The imbalance between the resources required to protect Aboriginal sites in WA and the resources at DIA’s disposal are illustrated by the duties of DIA’s Senior Heritage Officer based in Broome. This officer is responsible for all heritage matters rising in the Kimberley, Pilbara and parts of the Murchison regions....
Similarly, although DIA attempts to monitor compliance by land owners and developers with the conditions of the consent given by the Minister under section 18 of the AHA, financial and human resources are focussed on the government priority of progressing applications through the section 18 development approvals process. For example, new funding for DIA through the Keating Review process will enable the DIA employ to additional heritage staff, but these officers will be devoted to supporting the development process....
The results of the DIA’s inability to effectively monitor or enforce the State’s heritage protection regime is:....
· DIA is seen as an agency which facilitates the destruction of Aboriginal sites by developers and as incapable of effectively monitoring the conduct of developers;
...; and
· The risk that important heritage sites may be damaged or destroyed.”
30Again, no evidence has since emerged to suggest that this situation has changed.
31 In light of the above contention, the Native Title Party submits that the Government Party cannot properly contend that the presumption of regularity has any part to play in the Tribunal’s inquiry [numbering as in original].
However, since I have found that the expedited procedure is not attracted, regardless of whether or not such a presumption applies, and despite the Government party’s regulatory regime, it is not necessary to further consider the contentions on this point in this matter.
Weighing all these factors, and particularly the nature and extent of the sites of particular significance which have been identified, and that the area of the proposed licence is site rich, I find that there is a real risk of interference with sites, even if inadvertent, unless negotiations under s 31 of the Act take place between the parties and agreement is reached about the doing of the future act or, in the absence of agreement, the issues relating to the effect of the grant on the registered native title rights and interests, including sites of particular significance, are fully explored by way of arbitral inquiry (ss 35, 38). While the grantee party indicates awareness of registered sites in the proposed licence area, unless there is close liaison between the native title party and grantee party through negotiation and agreement, I find there is a real risk of interference with them. This is a case where the potentially site rich nature of the proposed licence area means there is a real risk of interference, despite the best intentions of the grantee party meeting its own standards of compliance with the site protection regime based on the AHA, i.e., it is a case where the regulatory regime is not adequate to prevent the likelihood of interference with sites of particular significance to the native title party in accordance with their traditions.

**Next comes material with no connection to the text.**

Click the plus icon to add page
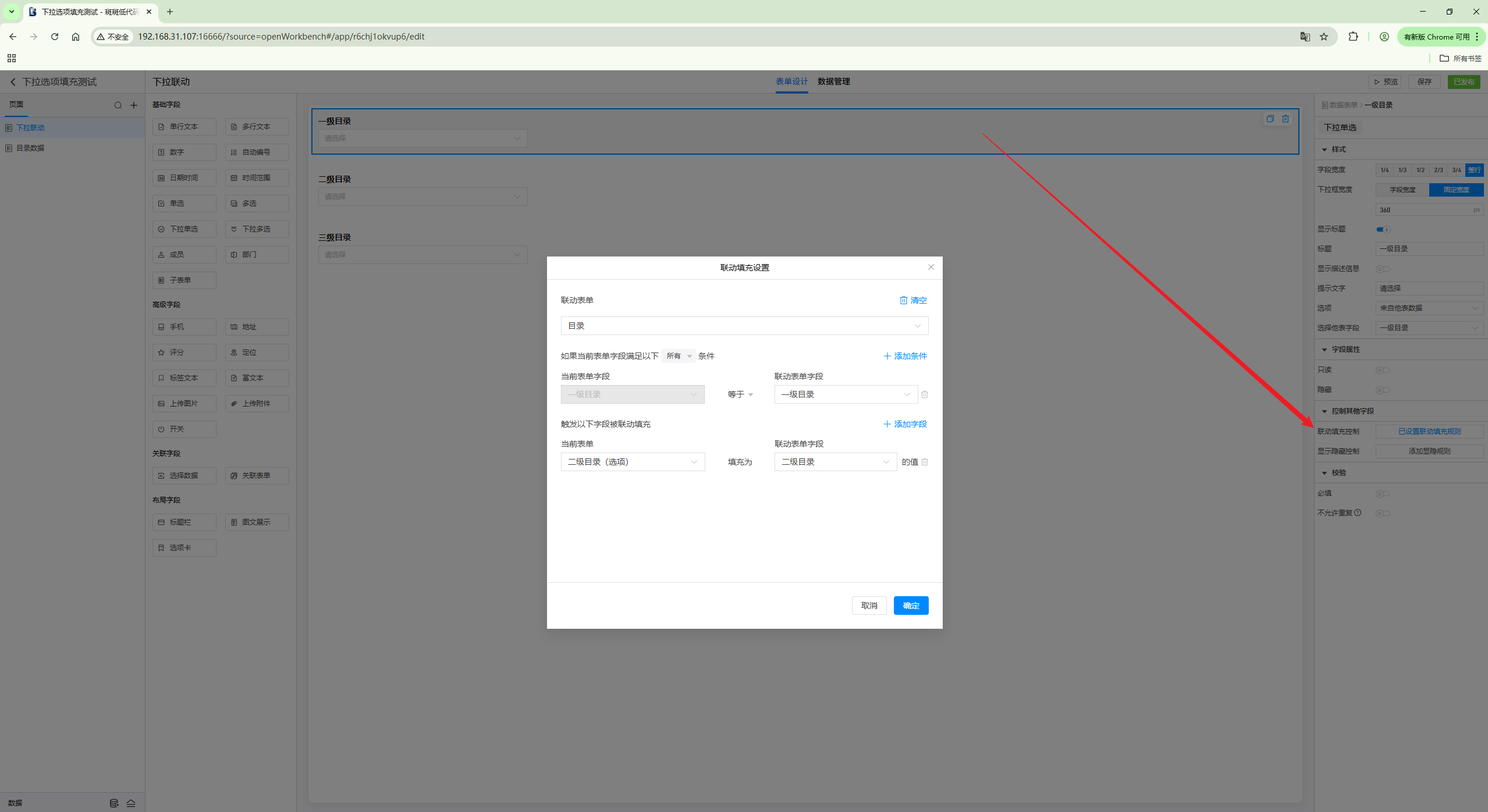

The native title party questioned the adequacy of the State’s regulatory regime, including the effectiveness of the AHA. It is not necessary to address this contention further, given my comments above.
Major disturbance to land and waters (s 237(c))
No findings in relation to this topic are necessary as a determination that the expedited procedure is not attracted is justified by my findings in relation to s 237(b).
Determination
The determination of the Tribunal is that the grant of exploration licence E47/2158 to Mithril Resources Ltd is not an act attracting the expedited procedure.
Neville MacPherson
Member
16 December 2010
3 References, variously, throughout this determination to ‘John Sosso’ and/or to ‘Deputy President Sosso’ are references to one in the same person, and are to be so read.